Data Storage

DBA for a Day

The only way to really understand the "insides" of a database is to act as the database administrator (DBA). For this lab, we're going to use an open source database called MySQL. To get started, download the MySQL software:

http://dev.mysql.com/get/Downloads/MySQL-Cluster-7.0/mysql-cluster-gpl-7.0.7-win32.msi/from/http://mirror.services.wisc.edu/mysql/

If that link doesn't work, choose one of the "mirrors" available here:

http://dev.mysql.com/downloads/mirror.php?id=371914#mirrors

Once downloaded, click on the downloaded file and click through to accept all the defaults.

When you get to the "Wizard Complete" page, be sure to select "Configure the MySQL Server Now" and then click "Finish"

Instance Configuration Wizard

Select "Detailed Configuration"

You will be presented with three choices: "developer machine", "server machine", and "dedicated MySQL server machine". Choose "developer machine". Be sure to read the descriptions carefully. Be prepared to discussed the main difference between the three during the lab.

Next comes three choices for "database usage": "multifunctional", "transactional only", "non-transactional only". Choose "multifunctional" Again, be sure to read the descriptions carefully. Be prepared to discussed the main difference between the three during the lab.

Next comes "tablespace settings": Use \MySQL Datafiles\

"Server settings" offers three choices: "DSS/OLAP", "OLTP", "Manual". Select "Manual" with 5 concurrent connections Do you remember what these acronyms mean? Why would they matter as you set up the database? Be prepared to discuss during the lab.
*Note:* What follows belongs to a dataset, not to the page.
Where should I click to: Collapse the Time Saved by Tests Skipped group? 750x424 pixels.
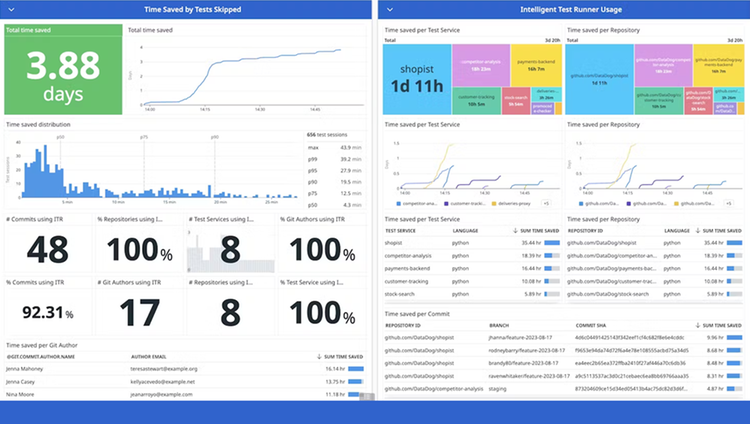point(11,10)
Do not enable TCP/IP and leave "Strict Mode" set (this has to do with SQL standards)

Choose the character Set (UTF8 and MultiLingualism)

Leave the box checked to start MySQL as a windows service

Choose a new root password (do you know what "root" is?) The current root password is not set (blank, no value).

Click "Execute"

Congratulations, you've installed a database management system!

Command Line Database Administration

Click on the Windows "Start" bar and find your newly installed MySQL database. Run the "MySQL Command Line Client". You'll be asked for a password. Enter the root password you established during the configuration process.

MySQL has a nice interface available for DBAs, but we're going to be "hard core" and stick with the command line interface. This way you'll feel like a real DBA. Start by exploring the interface. Type "help" and hit enter. You'll see a list of commands. Type "help contents" and you'll see a list of categories of commands (e.g. grouping of commands). Since we are being DBAs, let's see what they can do by typing "help administration". You'll see a long list of commands available to DBAs.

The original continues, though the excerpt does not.